Haley, the former South Carolina governor and Trump’s only remaining challenger for the party’s nomination, is supported by 18% of the party’s electorate, down slightly from the Monday survey conducted one day after Florida Gov. Ron DeSantis dropped his campaign and endorsed Trump.
The state of the race now lines up with what we expected based on DeSantis supporters’ stated preference for a backup candidate in Morning Consult surveys conducted over the weekend, when a DeSantis exit was expected to pad Trump’s first-choice support of 75% by as many as 6 percentage points.
What’s next
Haley, who’s planning a fundraising blitz in the coming weeks, has vowed to stay in the race, at least until the Feb. 24 primary in her own South Carolina in what is seen as a last-ditch effort to galvanize an anti-Trump coalition in the party. However, other data suggests there is not much appetite for her homestretch messaging.

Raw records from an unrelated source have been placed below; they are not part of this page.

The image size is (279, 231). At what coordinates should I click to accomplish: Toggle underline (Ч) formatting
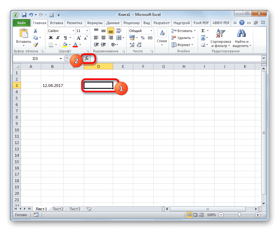pyautogui.click(x=64, y=37)
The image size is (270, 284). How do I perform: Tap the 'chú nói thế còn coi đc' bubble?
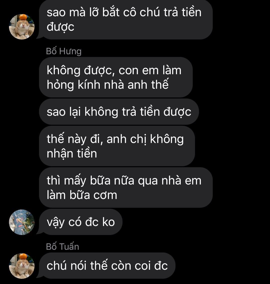click(x=107, y=266)
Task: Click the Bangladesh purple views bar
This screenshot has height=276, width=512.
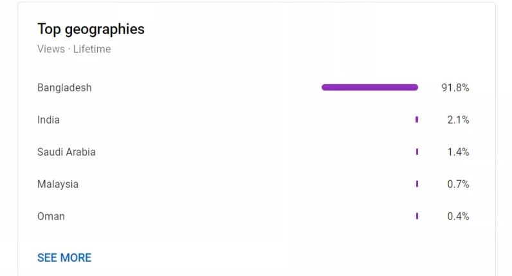Action: pyautogui.click(x=370, y=87)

Very Few Potential Primary Voters Think Trump’s Too Old
Haley’s sharpest attack since New Hampshire – criticizing her 77-year-old rival’s age — is not falling on receptive ears: Just 13% of GOP primary voters said in a recent survey they “strongly agree” that Trump is too old, less than half of the 29% of potential Democratic primary voters who said the same of President Joe Biden.
What it means for 2024
With Trump’s apparently insurmountable lead over his lone remaining primary challenger, the former president and the current Oval Office holder look set to engage in the longest general election campaign for U.S. president in modern history.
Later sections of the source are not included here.